Things did not look promising. When the tourist guide bought through the internet arrived in the post, it was more of a pamphlet than a guidebook; it looked as if five nights could be four too many. A search for the Romanian Tourist Office in London was not encouraging either; a few years ago it had been active at travel fairs but now I wished I had kept the brochures. The addresses which I found on the internet both seemed to be closed.
Yet, in the 1930’s Bucharest was known as the “Paris of the East” (or Micul Paris – “Little Paris”) due to its sophistication, grand avenues and architectural style. It had obviously suffered over the past decades, so what would there be to see today? The reality is a surprising amount and for anyone interested in history, politics, art and architecture, five nights is not enough, especially when it includes a trip outside Bucharest to the Germanic-alpine Peles Castle and the art-nouveau Pelisor Castle sitting together in the mountains in Sinaia.
Inevitably Bucharest’s architectural history is intimately intertwined with its political history which has swung like a pendulum between peace and prosperity and battles in leadership involving local rulers, the Ottomans, Germany and Russia.
A relatively modern city, thought to have been founded in the 15th century, ruins can still be seen of one of its earliest buildings, the Princely Court. The prosperity of the late 17th and early 18th is reflected in the Brâncovenesc renaissance style of the Orthodox cathedral and churches which have survived from that time and the Mogoşoaia Palace not far outside the city. Another period of prosperity in the late 19th century brought new boulevards, fine neoclassical administrative buildings and banking headquarters, hospitals, the Romanian Athenaeum and new theatres, continuing after a short halt during the First World War into the 1930’s when it gained its comparison with Paris.

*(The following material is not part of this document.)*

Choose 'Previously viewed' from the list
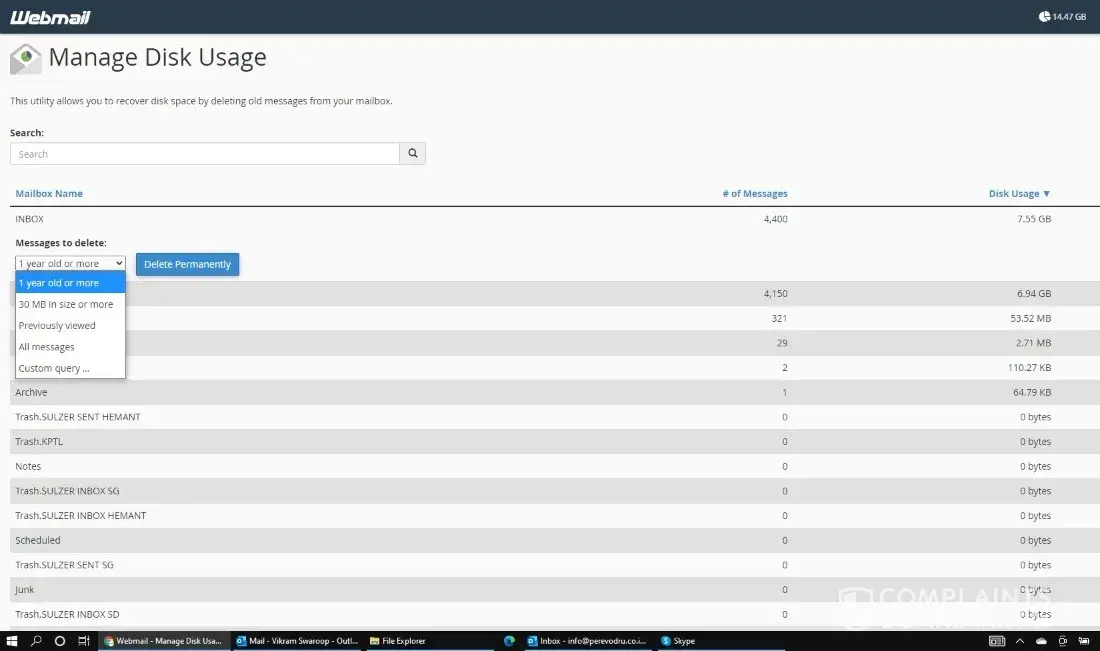 [57, 326]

Sadly, all this came to a grinding halt with the Second World War and afterwards when the communists took power donating to Bucharest the House of the Free Press (modern title) copied straight from Stalinist Russia, with a sister in Warsaw, just making sure you know who is in charge here! Then, after the 1977 earthquake, Nicolae Ceaușescu destroyed a whole area of the city to create his massive Palace of the People and a new centre for the city focussed along the five kilometre long Boulevard-dul Unirii. A sports stadium, historic churches, a monastery, a hospital and many homes came tumbling down to create the this new quarter of the city, including the second largest administrative building in the world after the Pentagon, designed by a young 28 year-old architect Anca Petrescuand, which Ceaușescu never saw completed due to his execution on Christmas Day 1989. Whatever you think of it, the main interiors are a great celebration of Romanian craftsmanship, though the effects of poor workmanship and materials are now showing on the outside with damage from iron fixings (presumably not galvanised) and water ingress. So much of the city was demolished that there is still empty land, on part of which the new immense Romanian People’s Salvation Cathedral is being built, it has to be said to a much better standard than Ceaușescu’s buildings.
Coming out of communism has provided a new opportunity; it feels a little like Glasgow after the 1960’s when suddenly the old buildings began to be appreciated, refurbished and cleaned up, supported with a new economy of hotels, restaurants and bars with old facades integrated into new buildings such as that of the Union of Romanian Architects. There is however still much to be done, and sometimes controversy about the scale of development, as with the future plans for the Stirbey Palace. Behind many fine facades, such as the Moorish building in Strada Slanic, there is nothing; roofs have caved in and possibly only the façade is saveable, but there are also some fine interiors evident such as in the Chamber of Commerce building which is currently used for a temporary art and craft market, but showing the scale of what needs to be done.